Officials say web crawlers are almost never used on the N.S.A.’s internal systems, making it all the more inexplicable that the one used by Mr. Snowden did not set off alarms as it copied intelligence and military documents stored in the N.S.A.’s systems and linked through the agency’s internal equivalent of Wikipedia.
When telling a story about security, or any system, there are three aspects that are involved – the intended functionality, security (and safety in general), and cost. Here’s the only sentence from the story that even hints at these tradeoffs:
But he was also aided by a culture within the N.S.A., officials say, that “compartmented” relatively little information.
The NSA built a system for sharing information internally out of off the shelf Web technology (which almost certainly lowered costs substantially), and provided broad access to it for the same reason that any organization tries to improve communcation through transparency. They wound up with a system that was no doubt difficult to secure from people like Edward Snowden.
While the crawler Snowden used might possibly have been easy to detect, writing a crawler that is difficult to detect is not particularly challenging. A Web crawler is pretty straightforward. It downloads a Web page, extracts all of the links, and then follows the links and repeats the process. It recursively finds every Web page reachable from the page where it starts. On the real Internet, crawlers identify themselves and follow the robot exclusion standard, a voluntary code of conduct for people who write programs to crawl the Web. There’s no reason it has to be that way, though. Browsers (or crawlers) identify themselves with a user agent, and when you request a Web page, you can use any user agent you want.

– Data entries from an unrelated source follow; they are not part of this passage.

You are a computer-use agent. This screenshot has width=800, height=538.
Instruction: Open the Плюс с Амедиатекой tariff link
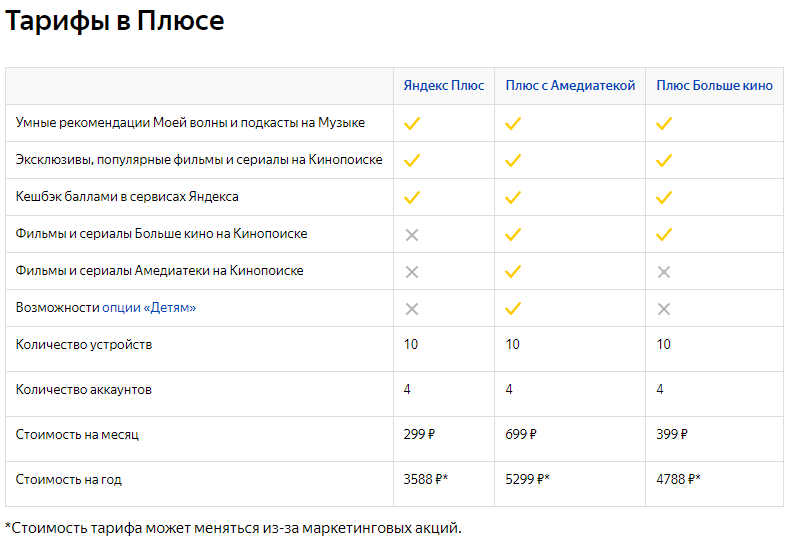coord(570,86)
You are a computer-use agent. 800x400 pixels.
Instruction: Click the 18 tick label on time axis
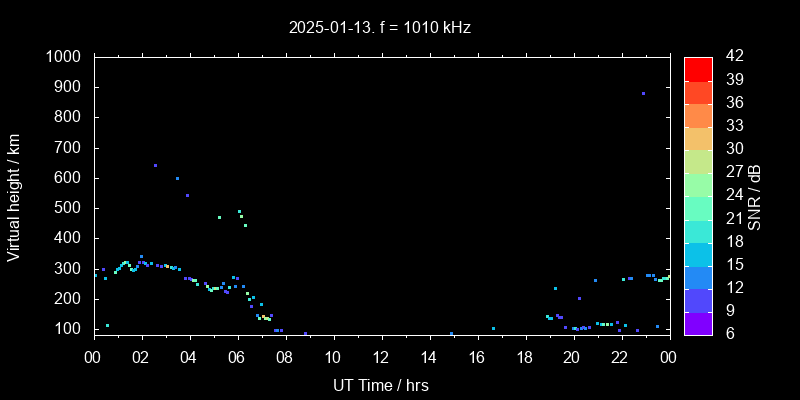pos(524,356)
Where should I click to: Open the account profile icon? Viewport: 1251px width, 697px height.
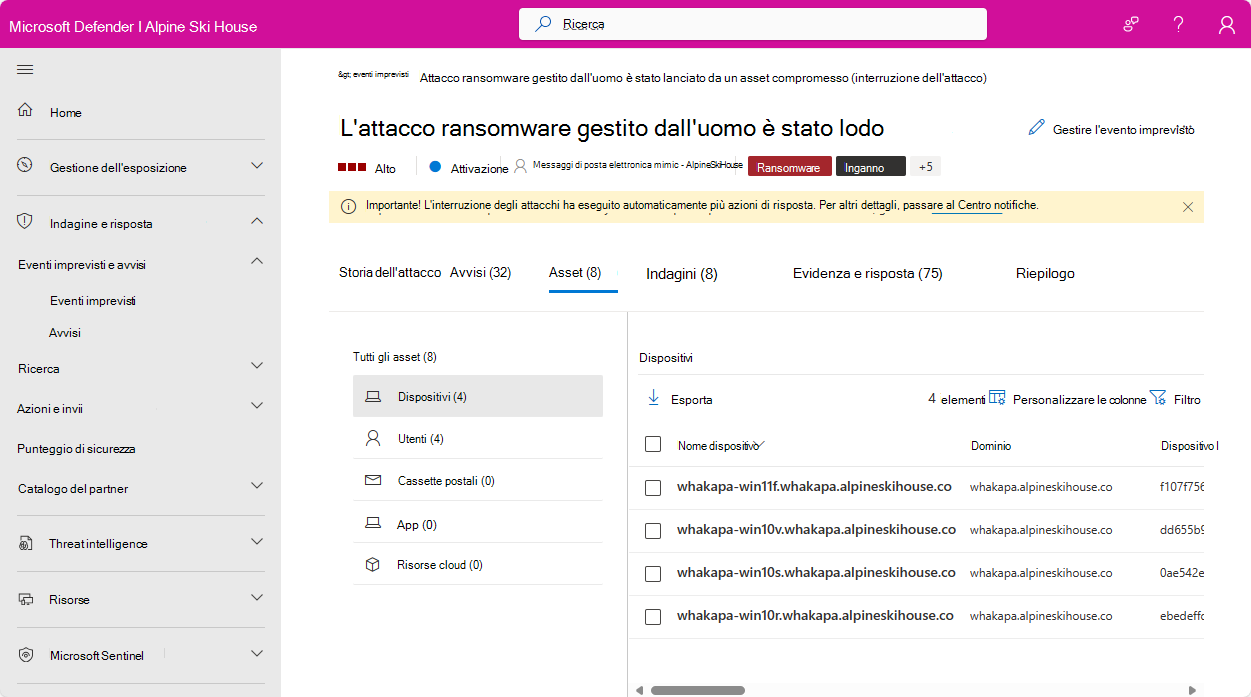pyautogui.click(x=1226, y=23)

The point is that there’s nothing any specific request from a crawler that would make it easy to detect. Secondarily, there’s the nature of the traffic. The recursive nature of the requests from the crawler might also be suspicious, but detecting that sort of thing is a lot more difficult, and those patterns could be obfuscated as well. If you have months to work, there are a lot of options for disguising your Web crawling activity.
Finally, there’s the sheer volume of data Snowden downloaded. Snowden literally requested millions of URLs from within the NSA. Again, there are ways to hide this as well, especially if you can run the crawler from multiple systems, but if you’re going to download over a million pages, it’s difficult to disguise the fact that you have done so. Detecting such activity would still require some system to monitor traffic volumes.
Somehow Snowden also managed to take the information his crawler gathered out of the NSA. That seems like another interesting breakdown in the NSA’s security protocols.
The article has plenty of discussion of why Snowden should have been detected, but very little about why he wasn’t, and even less about how the desire to secure the system is at odds with the other goals for it. The thing is, the journalists involved didn’t need to rely on the NSA to give them any of this information. Anyone familiar with these sorts of systems could have walked them through the issues.
Any article about security (or safety) should focus on the conflicts that make building a secure system challenging. The only way to learn from these kinds of incidents is by understanding those conflicts. One thing I do agree with in the story is that Snowden’s approach wasn’t novel or innovative. That’s why the story of the tradeoffs inherent in the system is the only interesting story to tell.